--- Texto de leitura ---
%%

Fui recentemente confrontado com
uma, suponho recente, entrevista do Fernando Ribeiro à revista Blitz. Desconheço,
admito, o carácter de novidade dessa mesma entrevista. Mas não é, também, a
mais recente ou anterior publicação desta mesma entrevista que é relevante.
É-o, sim, o seu conteúdo, a opinião que a completa, que me dispensa as palavras
que escrevo.
Cito as palavras de Fernando
Ribeiro para contextualizar: “Nós já
estávamos envolvidos na criação de fanzines, de demo tapes e por aí fora e esse
espírito nunca nos abandonou. É curioso, porque não havia internet mas havia
uma rede, era uma internet antes do seu tempo. O que não havia mesmo era o
cinismo. Desse underground, pelo menos a nível do metal europeu, nasceram os
maiores valores. Se fôssemos a pensar pequeno e a fazer músicas só para os amigos,
tal não teria acontecido. Agora há bandas a editar coisas em cassete. Para quê?
Estamos em 2012! É querer ser underground forçosamente e isso tem de nascer
contigo. Hoje, a maior parte do underground português odeia Moonspell. Deviam
abraçar-nos e aprender connosco.”

%%

--- Dados de localização de palavras e elementos ---
%%

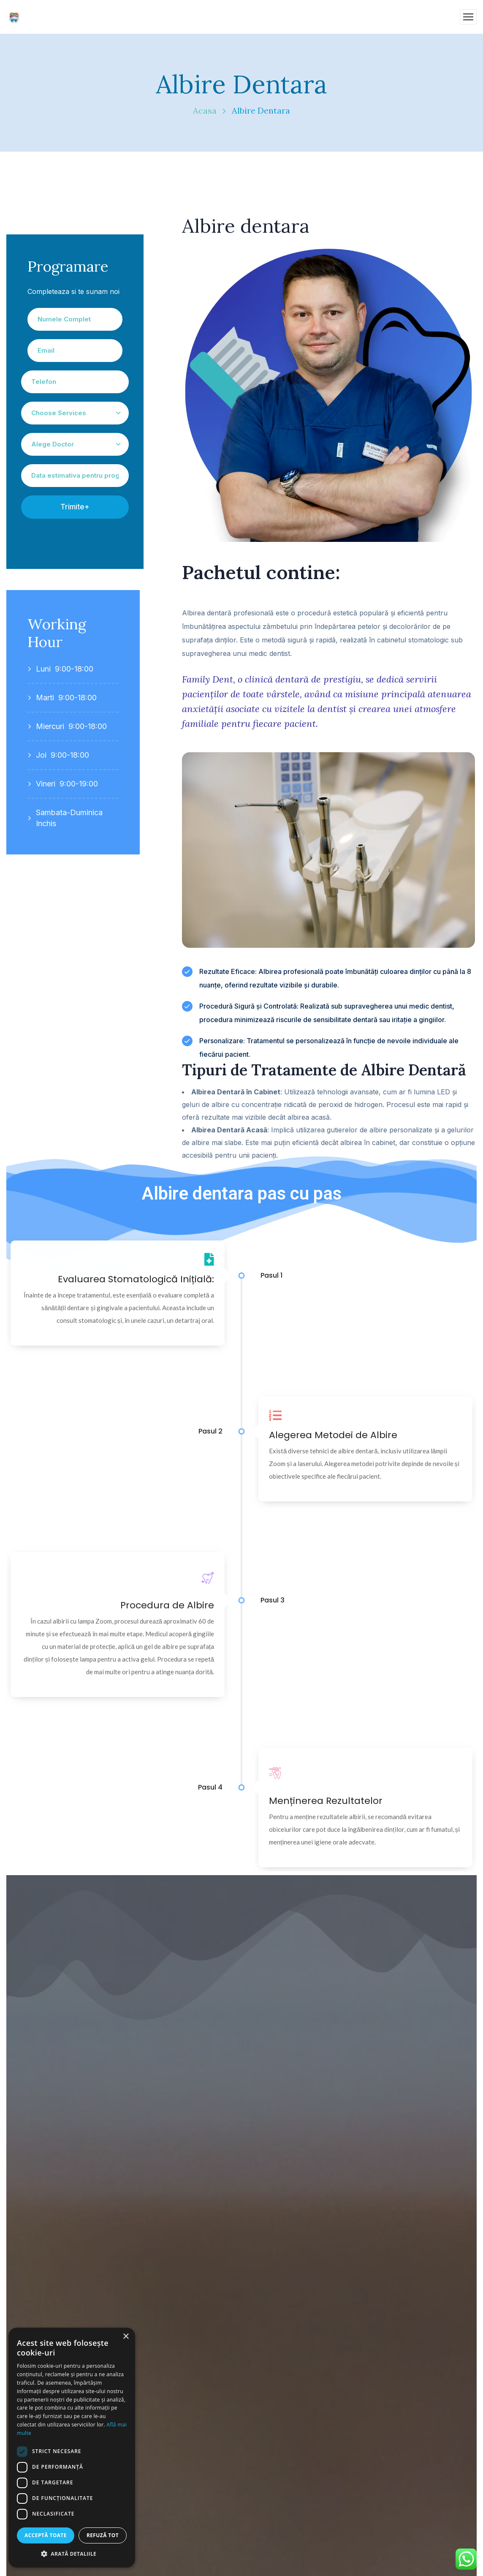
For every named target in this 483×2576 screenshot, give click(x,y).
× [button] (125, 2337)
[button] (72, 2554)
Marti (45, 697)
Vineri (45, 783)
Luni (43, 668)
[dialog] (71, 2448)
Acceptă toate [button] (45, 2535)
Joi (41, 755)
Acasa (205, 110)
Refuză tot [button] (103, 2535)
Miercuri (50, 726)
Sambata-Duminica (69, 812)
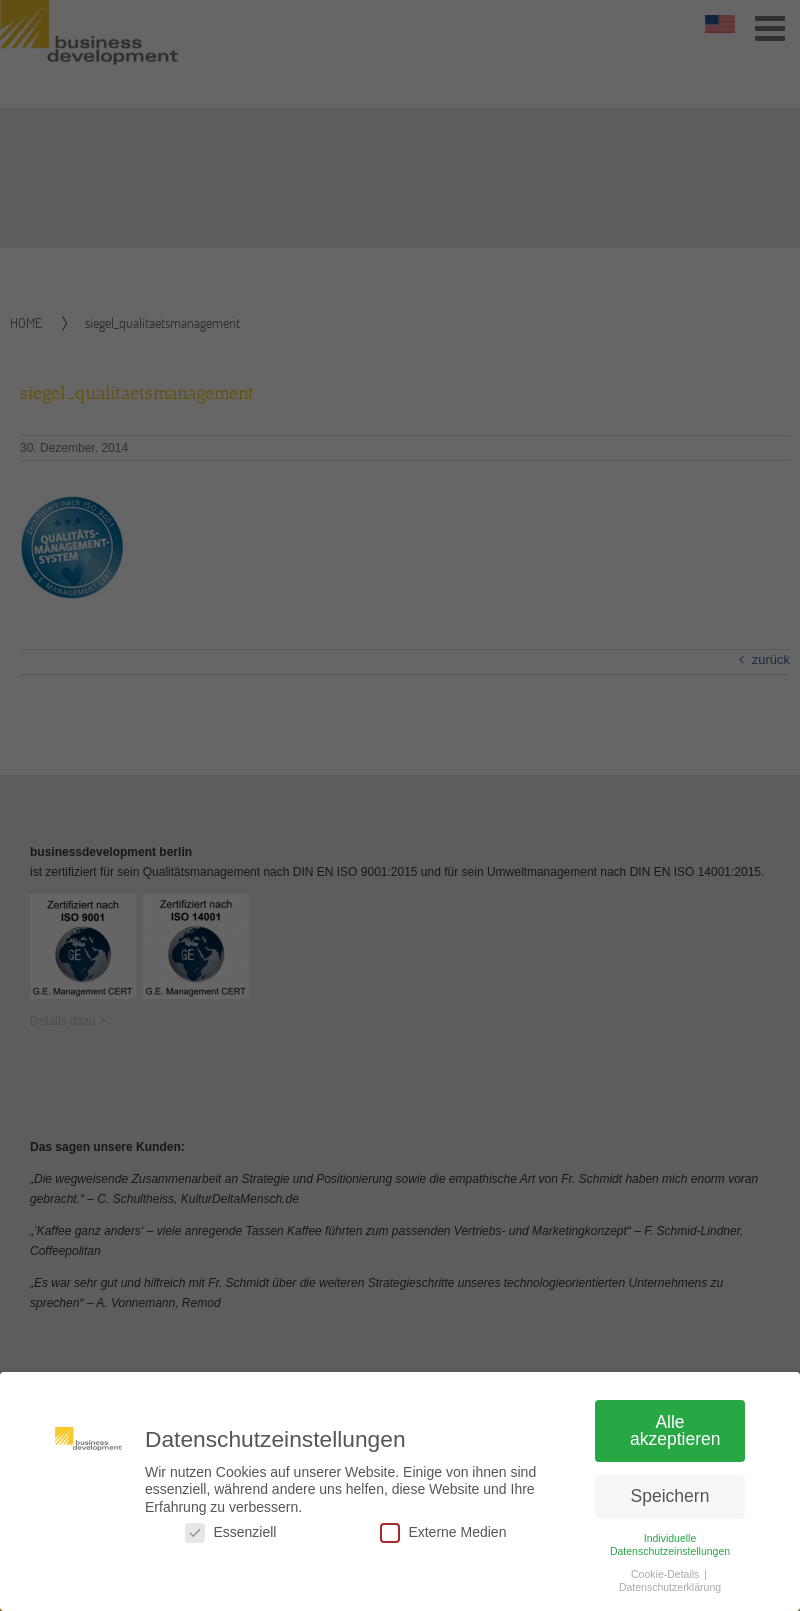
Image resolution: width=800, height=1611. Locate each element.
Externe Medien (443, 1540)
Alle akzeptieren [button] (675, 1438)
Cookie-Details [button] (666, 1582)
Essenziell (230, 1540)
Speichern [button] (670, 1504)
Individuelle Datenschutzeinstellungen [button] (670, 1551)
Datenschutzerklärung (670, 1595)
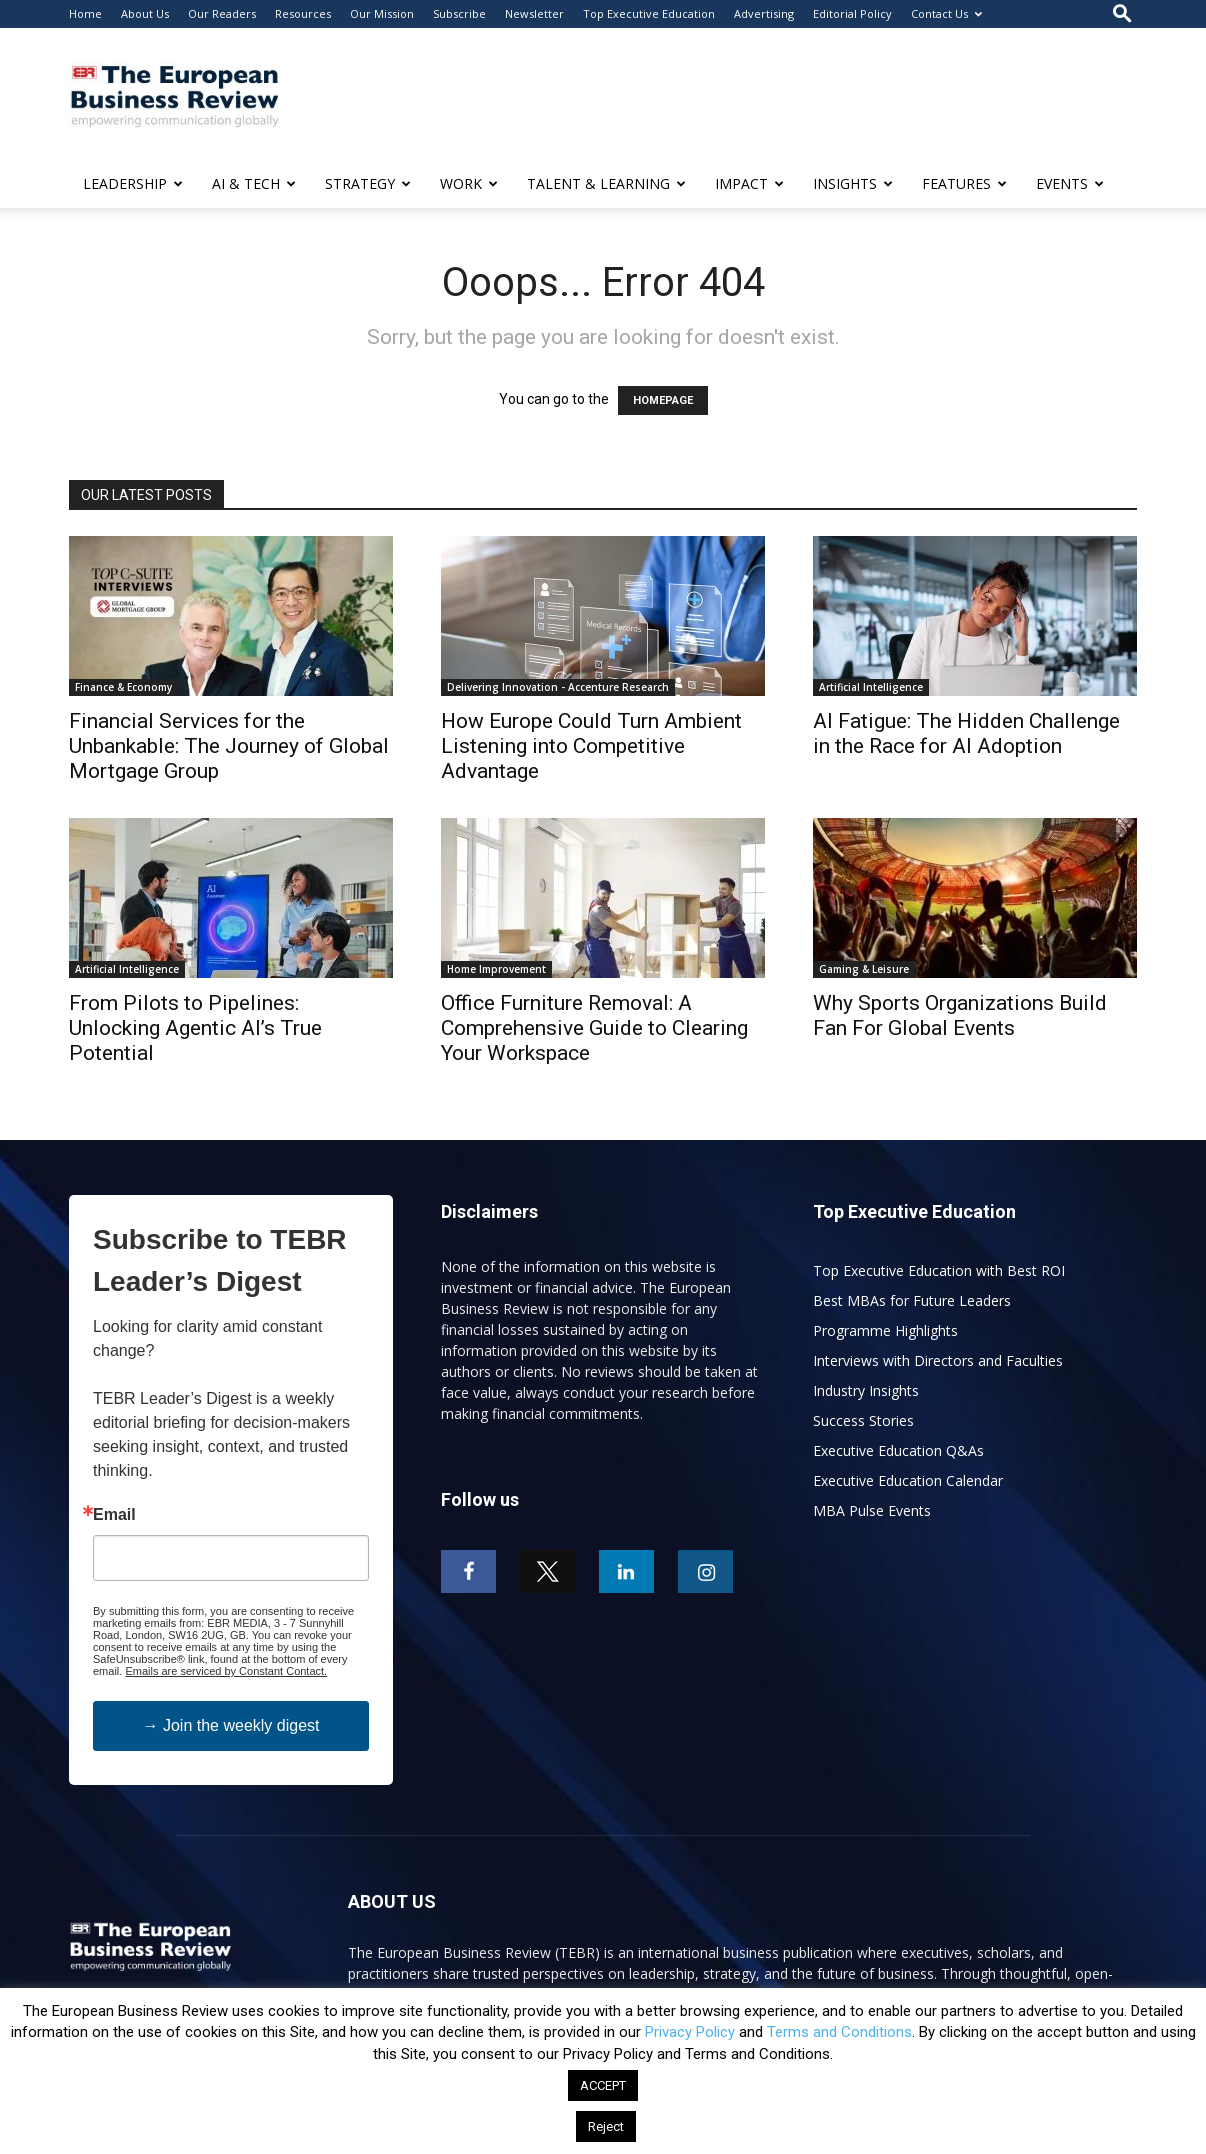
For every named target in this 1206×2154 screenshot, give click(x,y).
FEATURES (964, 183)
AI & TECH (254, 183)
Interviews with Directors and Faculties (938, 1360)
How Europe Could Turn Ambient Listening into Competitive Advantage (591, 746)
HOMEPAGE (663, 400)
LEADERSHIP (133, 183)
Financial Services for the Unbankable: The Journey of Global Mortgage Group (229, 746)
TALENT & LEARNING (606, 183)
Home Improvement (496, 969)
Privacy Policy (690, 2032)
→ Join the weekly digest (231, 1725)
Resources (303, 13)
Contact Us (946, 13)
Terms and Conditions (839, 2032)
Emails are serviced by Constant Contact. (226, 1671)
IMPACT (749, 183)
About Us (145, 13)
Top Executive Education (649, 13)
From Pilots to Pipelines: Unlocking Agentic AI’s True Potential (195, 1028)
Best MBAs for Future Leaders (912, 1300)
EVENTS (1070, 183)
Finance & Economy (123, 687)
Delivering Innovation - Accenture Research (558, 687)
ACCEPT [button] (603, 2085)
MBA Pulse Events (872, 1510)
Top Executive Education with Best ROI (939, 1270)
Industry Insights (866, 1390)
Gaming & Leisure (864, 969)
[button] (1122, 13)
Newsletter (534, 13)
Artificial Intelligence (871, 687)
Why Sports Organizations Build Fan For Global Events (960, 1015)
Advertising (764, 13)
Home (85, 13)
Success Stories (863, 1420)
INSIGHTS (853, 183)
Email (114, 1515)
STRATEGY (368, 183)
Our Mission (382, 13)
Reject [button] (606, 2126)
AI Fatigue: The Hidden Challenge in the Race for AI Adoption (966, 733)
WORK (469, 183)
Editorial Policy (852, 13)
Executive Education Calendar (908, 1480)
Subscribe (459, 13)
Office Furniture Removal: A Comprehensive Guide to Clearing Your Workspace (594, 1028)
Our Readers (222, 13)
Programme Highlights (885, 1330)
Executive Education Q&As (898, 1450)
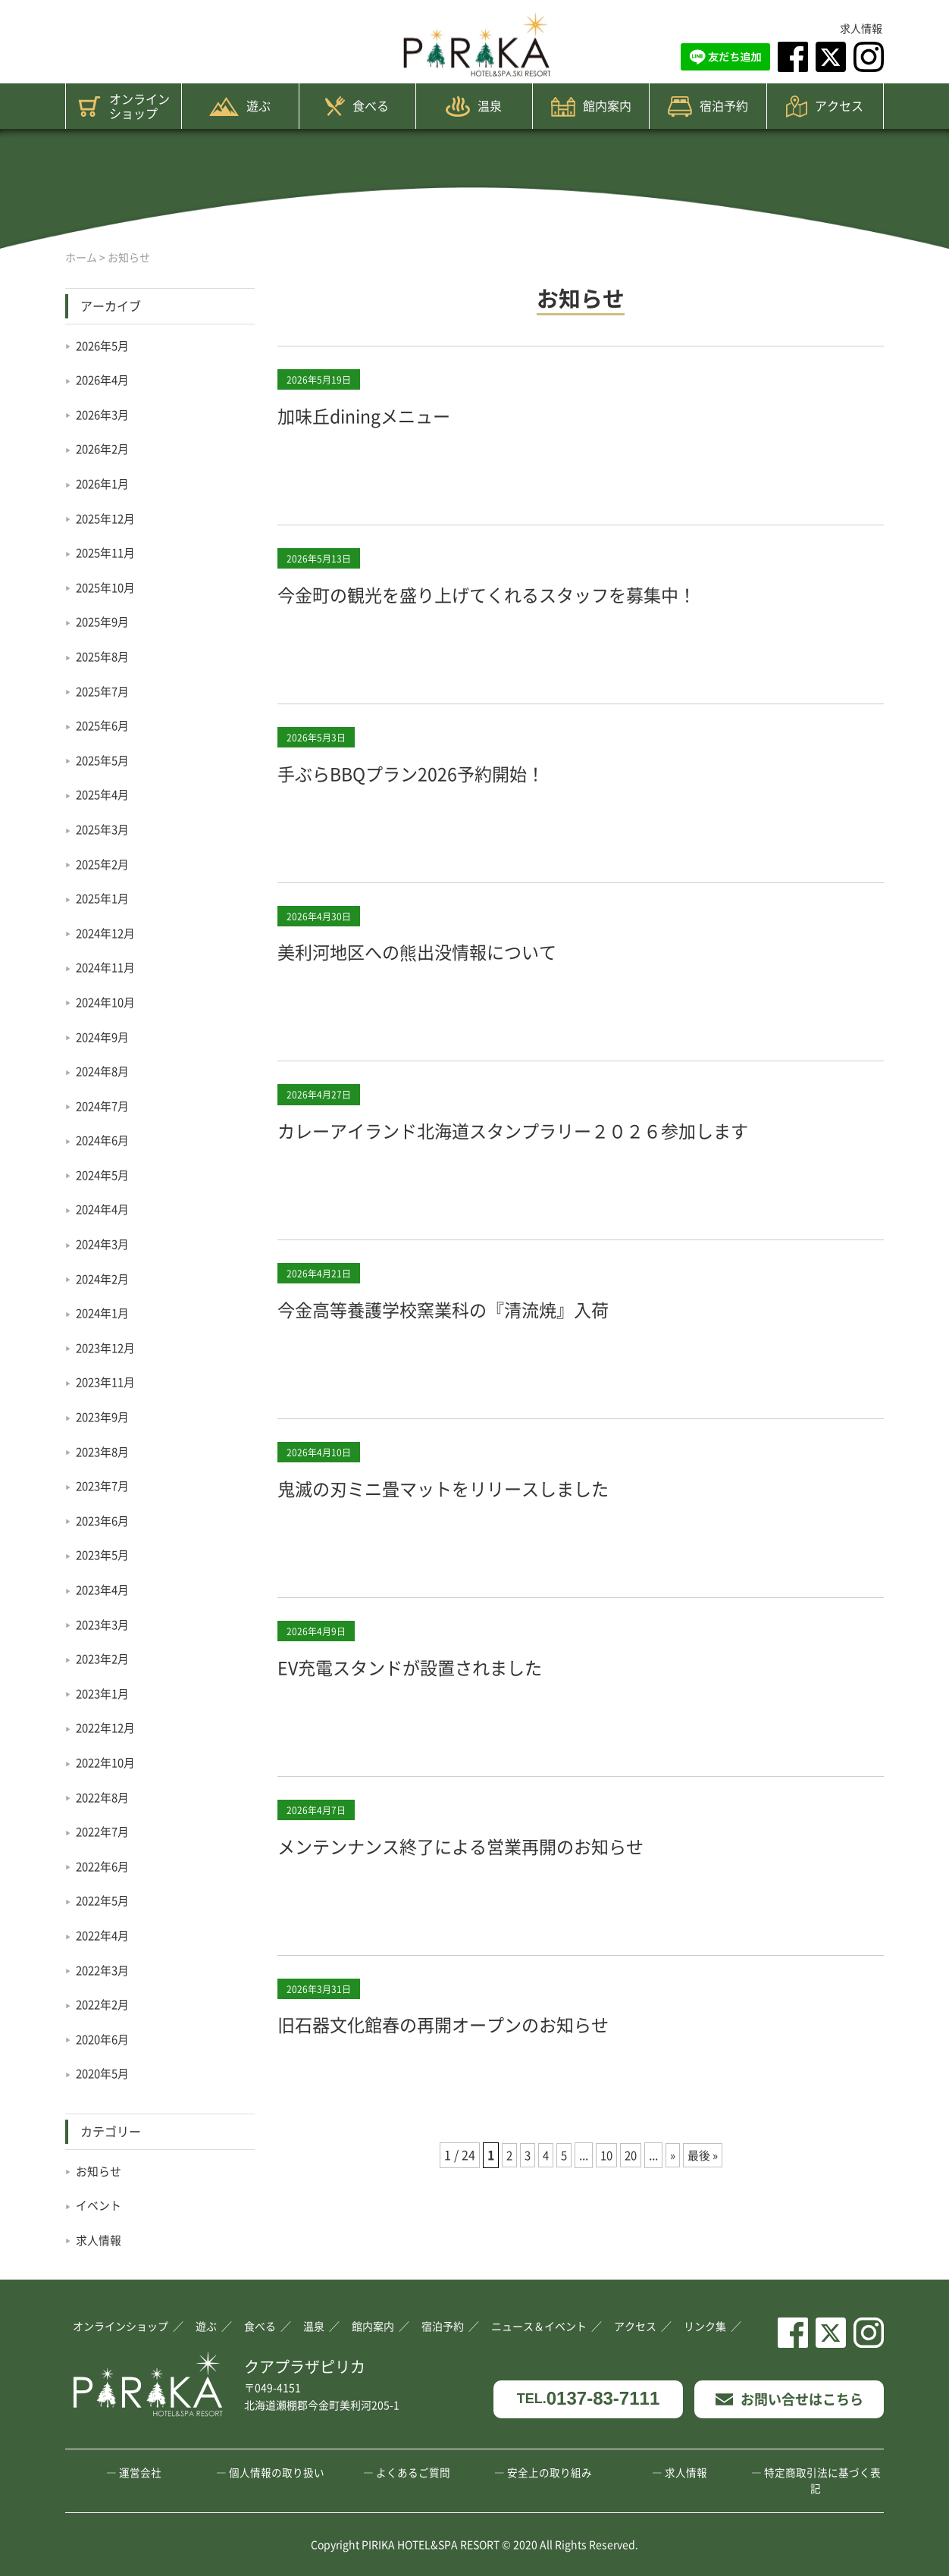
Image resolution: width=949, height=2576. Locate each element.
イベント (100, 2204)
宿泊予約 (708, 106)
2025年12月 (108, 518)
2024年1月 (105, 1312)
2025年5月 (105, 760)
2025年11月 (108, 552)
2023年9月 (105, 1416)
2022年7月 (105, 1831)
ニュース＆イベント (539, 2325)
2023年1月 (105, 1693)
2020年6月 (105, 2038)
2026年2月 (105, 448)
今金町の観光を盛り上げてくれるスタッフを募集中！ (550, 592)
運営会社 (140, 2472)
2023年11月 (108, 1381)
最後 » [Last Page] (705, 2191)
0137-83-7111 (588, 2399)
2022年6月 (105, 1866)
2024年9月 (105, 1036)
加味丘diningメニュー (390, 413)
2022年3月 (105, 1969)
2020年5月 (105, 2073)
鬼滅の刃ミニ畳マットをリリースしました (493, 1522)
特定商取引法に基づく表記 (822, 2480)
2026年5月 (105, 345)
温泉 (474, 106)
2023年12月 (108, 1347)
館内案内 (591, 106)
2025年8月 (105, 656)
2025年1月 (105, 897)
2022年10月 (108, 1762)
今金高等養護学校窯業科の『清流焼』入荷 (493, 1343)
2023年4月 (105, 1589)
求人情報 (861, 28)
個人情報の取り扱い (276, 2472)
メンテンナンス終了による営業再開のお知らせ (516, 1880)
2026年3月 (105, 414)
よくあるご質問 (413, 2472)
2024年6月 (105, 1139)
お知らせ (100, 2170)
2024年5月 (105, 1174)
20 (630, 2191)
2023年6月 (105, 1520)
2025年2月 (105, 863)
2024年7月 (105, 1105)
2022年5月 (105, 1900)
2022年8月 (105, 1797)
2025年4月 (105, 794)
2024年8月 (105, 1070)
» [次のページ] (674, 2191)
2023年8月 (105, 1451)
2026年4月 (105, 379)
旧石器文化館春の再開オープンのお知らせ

%%

--- Por fazer ---
**A.** Responda a estas perguntas sobre o texto acerca da entrevista de Fernando Ribeiro:
(i) A que revista foi dada a entrevista?
(ii) Segundo Fernando Ribeiro, o que é que não havia mesmo nesse tempo?
(iii) Em que ano diz ele que estamos?
**B.** Prossiga o texto sobre a entrevista de Fernando Ribeiro à Blitz a partir da última frase apresentada.

--- Respostas escritas ---
**A.**
(i) À revista Blitz.
(ii) O cinismo.
(iii) Em 2012.

**B.**
Apraz me dizer, perante tal, que
o desconhecimento e a presunção andam, normalmente de mãos dadas. Entristece-me
que uma banda, chegando ao nível a que chegou, partindo também do underground
seja, ela própria, uma crítica do mesmo. Vistas as coisas lá de cima, todo o
panorama deverá ser substancialmente diferente. Ou, por ventura, o mesmo se
terá alterado sobremaneira nos últimos anos – os mesmos que tornaram os
Moonspell um ícone da música nacional – e, por isso, passado completamente ao
lado da banda essa transformação. Estamos em 2012, é verdade. E continuam-se a
editar coisas em cassete. Mas isto não acontece porque quem edita não tem outra
escolha, não pode ou é limitado. Não. Acontece, exactamente, por haver essa
escolha. Acontece, porque as bandas querem dar algo mais ao público, a este
underground, que apenas música. Acontece porque há quem trate a música, não só
pela vertente economicista mas, acima de tudo, pela vertente artística. Acontece
porque há pessoas que querem dar mais que música. Querem dar um pedaço de
cultura; um pedaço de história, a partir das estórias que contam. Não acontece
por querer ser-se forçosamente underground, por se ser preguiçoso, por nos
limitarmos à pequenez ou por ser mais... da cena. Este É o espírito. É o
substracto. É a substância que compõe o underground. E é, por isso, que agarrou,
e continua a agarrar, tanta gente ao longo de tantos anos. É nisto que o
underground se diferencia, se torna especial. Não é pequeno ou grande, é...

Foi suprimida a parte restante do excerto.